Os versos meus… cedi-os à lua…

Ela acompanhou o nascimento da maioria deles.

É a madrinha, então.

Ao vento entrego os meus cabelos…

Nunca houve melhor carícia para eles do que as que vêm das mãos do vento.

Os meus passos tortos pela vida… deixo-os à terra…

Para que sirvam de trilha proibida aos viajantes que não querem errar.

A minha maternidade… essa levo eu comigo.

Haja que já aprendi-a eu com os bichos e me foi presente muito valioso.

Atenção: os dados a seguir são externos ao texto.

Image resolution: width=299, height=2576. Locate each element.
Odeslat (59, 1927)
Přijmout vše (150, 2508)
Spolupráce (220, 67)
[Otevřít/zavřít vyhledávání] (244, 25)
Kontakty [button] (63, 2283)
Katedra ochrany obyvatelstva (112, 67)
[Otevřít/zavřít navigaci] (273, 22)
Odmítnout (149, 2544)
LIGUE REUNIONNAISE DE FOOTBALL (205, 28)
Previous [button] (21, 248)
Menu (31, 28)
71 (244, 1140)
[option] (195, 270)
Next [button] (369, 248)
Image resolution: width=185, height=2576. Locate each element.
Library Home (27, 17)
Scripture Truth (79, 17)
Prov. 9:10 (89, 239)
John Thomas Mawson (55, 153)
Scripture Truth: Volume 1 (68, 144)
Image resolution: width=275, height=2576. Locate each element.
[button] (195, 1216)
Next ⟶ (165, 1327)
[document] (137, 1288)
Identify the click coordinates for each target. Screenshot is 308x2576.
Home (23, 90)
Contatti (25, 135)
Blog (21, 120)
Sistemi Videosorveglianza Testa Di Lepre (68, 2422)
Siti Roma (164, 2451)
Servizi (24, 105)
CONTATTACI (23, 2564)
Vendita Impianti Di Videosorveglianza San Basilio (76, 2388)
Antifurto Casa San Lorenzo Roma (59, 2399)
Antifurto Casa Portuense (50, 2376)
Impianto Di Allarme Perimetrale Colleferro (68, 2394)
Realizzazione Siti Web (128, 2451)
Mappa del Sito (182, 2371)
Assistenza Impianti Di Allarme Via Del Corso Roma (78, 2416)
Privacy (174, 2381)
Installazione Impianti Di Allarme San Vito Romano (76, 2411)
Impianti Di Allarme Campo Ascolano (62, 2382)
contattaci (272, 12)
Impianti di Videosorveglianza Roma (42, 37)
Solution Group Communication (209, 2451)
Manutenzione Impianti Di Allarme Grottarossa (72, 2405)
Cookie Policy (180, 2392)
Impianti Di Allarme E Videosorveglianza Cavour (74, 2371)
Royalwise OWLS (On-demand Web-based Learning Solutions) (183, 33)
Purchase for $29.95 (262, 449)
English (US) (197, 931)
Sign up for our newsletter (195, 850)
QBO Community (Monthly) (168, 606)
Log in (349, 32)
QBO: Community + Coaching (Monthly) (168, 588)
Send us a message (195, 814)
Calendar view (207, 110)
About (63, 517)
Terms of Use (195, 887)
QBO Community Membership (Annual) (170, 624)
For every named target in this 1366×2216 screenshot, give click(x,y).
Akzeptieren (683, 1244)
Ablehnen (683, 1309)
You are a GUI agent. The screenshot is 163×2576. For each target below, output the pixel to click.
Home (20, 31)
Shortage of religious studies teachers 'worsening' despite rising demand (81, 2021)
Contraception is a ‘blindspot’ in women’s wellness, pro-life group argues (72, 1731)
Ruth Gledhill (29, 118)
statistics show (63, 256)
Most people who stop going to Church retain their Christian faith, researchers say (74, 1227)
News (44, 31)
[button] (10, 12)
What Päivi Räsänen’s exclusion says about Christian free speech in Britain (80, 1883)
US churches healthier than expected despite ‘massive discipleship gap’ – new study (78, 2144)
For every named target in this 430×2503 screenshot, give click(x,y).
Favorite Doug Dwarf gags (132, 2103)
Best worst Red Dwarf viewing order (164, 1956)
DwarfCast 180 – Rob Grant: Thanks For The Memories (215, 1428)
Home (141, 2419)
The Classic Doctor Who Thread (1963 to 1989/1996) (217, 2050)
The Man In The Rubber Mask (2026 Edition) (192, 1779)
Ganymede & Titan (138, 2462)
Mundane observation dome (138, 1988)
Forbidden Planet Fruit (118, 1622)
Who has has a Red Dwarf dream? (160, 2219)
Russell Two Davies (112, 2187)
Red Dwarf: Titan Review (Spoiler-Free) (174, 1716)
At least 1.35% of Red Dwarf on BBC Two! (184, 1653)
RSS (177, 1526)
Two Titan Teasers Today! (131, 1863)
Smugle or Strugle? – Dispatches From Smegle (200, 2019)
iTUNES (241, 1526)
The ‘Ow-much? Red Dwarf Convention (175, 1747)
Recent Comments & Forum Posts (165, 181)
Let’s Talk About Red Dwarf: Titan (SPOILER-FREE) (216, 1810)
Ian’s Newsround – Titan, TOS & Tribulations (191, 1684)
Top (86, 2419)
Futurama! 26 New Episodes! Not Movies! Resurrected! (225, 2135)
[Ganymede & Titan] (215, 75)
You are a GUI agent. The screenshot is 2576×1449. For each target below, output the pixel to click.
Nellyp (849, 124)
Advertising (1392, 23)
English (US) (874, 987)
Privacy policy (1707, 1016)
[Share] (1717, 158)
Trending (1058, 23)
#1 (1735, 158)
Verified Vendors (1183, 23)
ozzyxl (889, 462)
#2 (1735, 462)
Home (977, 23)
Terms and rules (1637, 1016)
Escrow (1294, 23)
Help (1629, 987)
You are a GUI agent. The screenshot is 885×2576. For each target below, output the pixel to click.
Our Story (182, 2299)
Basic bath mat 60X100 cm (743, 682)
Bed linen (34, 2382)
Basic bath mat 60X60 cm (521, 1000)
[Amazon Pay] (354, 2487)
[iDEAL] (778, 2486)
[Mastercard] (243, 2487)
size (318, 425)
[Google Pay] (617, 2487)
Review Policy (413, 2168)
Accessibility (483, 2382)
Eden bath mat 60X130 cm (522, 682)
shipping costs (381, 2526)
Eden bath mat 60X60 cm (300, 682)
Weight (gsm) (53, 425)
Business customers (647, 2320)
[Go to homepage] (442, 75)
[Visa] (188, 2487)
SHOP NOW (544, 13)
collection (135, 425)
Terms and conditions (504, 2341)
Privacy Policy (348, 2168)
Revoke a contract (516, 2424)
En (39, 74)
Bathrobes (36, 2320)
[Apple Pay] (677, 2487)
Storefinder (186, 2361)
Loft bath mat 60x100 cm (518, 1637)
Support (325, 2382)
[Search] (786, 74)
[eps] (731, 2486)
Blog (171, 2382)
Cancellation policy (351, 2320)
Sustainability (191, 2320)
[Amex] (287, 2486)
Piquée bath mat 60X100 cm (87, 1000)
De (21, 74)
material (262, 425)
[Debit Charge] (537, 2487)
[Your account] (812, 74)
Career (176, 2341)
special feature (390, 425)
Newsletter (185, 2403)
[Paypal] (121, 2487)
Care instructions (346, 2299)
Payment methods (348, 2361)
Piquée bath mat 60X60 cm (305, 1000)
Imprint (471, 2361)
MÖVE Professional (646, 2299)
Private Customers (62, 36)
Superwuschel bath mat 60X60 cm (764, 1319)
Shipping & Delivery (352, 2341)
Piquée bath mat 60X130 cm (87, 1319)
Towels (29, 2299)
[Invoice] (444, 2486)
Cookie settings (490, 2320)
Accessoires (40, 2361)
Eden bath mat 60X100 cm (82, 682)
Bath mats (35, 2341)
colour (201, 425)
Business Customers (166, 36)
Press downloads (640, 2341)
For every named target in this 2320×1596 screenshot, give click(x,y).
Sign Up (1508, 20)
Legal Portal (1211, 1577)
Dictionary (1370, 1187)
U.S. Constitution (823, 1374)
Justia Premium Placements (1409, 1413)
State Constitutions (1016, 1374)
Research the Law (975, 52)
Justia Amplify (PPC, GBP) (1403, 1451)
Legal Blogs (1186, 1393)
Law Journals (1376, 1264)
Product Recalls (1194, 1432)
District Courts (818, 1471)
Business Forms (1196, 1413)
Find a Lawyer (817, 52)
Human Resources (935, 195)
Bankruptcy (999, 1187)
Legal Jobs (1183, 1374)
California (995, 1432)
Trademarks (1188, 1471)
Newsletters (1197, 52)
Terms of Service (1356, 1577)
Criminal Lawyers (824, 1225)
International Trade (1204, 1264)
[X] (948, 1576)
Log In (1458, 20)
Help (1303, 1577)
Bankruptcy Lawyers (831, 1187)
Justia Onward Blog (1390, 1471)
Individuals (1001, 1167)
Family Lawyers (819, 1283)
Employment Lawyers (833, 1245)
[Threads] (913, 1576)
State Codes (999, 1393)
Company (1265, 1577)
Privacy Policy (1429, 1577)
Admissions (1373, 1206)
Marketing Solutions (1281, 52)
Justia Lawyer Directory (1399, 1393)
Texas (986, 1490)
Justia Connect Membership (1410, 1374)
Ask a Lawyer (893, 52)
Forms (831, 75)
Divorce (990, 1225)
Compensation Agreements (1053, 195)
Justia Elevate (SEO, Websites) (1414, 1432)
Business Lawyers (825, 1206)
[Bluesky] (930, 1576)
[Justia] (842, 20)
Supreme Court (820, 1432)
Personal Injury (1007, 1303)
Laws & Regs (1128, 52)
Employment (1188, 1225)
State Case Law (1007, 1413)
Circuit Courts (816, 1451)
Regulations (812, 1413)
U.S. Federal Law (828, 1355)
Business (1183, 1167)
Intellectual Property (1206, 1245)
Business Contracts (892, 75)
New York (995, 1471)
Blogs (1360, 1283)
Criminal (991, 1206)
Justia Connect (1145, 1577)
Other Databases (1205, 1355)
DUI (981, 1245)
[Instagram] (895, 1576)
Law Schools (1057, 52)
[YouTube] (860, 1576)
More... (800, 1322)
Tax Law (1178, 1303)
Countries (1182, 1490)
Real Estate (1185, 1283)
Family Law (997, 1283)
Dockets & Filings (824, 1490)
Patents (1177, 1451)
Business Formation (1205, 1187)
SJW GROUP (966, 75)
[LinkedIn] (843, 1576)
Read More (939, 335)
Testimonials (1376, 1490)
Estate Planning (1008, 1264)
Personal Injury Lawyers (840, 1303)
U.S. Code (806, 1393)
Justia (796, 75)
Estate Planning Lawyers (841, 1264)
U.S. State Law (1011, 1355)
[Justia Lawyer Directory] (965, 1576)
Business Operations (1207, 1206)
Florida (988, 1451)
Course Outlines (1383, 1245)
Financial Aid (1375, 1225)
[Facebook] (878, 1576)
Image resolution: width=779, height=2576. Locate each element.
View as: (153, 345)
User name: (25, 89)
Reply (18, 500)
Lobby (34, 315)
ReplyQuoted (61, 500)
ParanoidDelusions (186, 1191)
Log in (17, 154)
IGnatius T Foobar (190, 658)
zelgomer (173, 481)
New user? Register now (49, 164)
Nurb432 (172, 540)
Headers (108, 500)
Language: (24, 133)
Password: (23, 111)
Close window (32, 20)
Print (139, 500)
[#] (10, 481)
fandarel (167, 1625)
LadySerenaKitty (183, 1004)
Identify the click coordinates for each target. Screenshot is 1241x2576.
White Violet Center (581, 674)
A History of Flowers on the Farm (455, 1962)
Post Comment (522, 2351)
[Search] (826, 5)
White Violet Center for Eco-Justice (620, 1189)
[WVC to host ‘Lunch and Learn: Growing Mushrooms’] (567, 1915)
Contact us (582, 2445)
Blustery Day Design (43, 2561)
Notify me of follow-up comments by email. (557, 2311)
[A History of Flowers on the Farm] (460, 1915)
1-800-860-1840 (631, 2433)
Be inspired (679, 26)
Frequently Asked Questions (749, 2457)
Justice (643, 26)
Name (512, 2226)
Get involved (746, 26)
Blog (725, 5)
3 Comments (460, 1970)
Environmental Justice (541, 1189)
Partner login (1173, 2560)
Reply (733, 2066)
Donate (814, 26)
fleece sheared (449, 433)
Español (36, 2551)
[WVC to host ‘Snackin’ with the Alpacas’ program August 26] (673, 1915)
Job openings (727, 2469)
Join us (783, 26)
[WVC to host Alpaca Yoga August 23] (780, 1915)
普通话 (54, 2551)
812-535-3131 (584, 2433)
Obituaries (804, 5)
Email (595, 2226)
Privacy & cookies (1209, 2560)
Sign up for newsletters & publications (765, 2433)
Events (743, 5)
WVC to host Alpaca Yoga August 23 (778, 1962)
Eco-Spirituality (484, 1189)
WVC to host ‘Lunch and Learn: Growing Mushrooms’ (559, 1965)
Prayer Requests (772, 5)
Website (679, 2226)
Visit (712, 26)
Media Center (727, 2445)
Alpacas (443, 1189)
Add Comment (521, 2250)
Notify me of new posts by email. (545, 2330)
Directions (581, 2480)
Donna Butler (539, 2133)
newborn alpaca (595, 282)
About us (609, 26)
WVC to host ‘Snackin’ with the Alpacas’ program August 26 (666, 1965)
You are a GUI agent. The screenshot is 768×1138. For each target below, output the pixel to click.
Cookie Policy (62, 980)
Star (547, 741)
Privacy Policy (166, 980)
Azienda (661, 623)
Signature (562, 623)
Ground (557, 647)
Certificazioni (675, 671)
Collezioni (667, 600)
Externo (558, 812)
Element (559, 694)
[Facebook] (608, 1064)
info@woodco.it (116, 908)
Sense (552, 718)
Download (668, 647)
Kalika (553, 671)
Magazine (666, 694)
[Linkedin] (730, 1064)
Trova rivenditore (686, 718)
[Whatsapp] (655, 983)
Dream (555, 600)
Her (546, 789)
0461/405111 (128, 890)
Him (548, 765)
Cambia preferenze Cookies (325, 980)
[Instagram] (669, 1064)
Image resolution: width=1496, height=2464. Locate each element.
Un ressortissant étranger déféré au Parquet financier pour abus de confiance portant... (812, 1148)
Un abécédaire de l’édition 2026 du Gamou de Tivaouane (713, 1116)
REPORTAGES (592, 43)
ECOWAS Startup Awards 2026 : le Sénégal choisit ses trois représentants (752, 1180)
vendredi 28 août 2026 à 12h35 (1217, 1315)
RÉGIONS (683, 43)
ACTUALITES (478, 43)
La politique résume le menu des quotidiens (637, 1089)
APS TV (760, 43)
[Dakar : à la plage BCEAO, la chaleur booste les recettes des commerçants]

E a simplicidade com a qual quero terminar os dias meus…

Ah… ando à colhê-la por ai…

Saio sempre com uma sacolinha…

E colho eu em todos os cantinhos da natureza.

Ela é generosa e faz questão de ceder-me as sementes.

E ando a plantá-las… incansavelmente…

Nos canteiros dos dias meus que me restam…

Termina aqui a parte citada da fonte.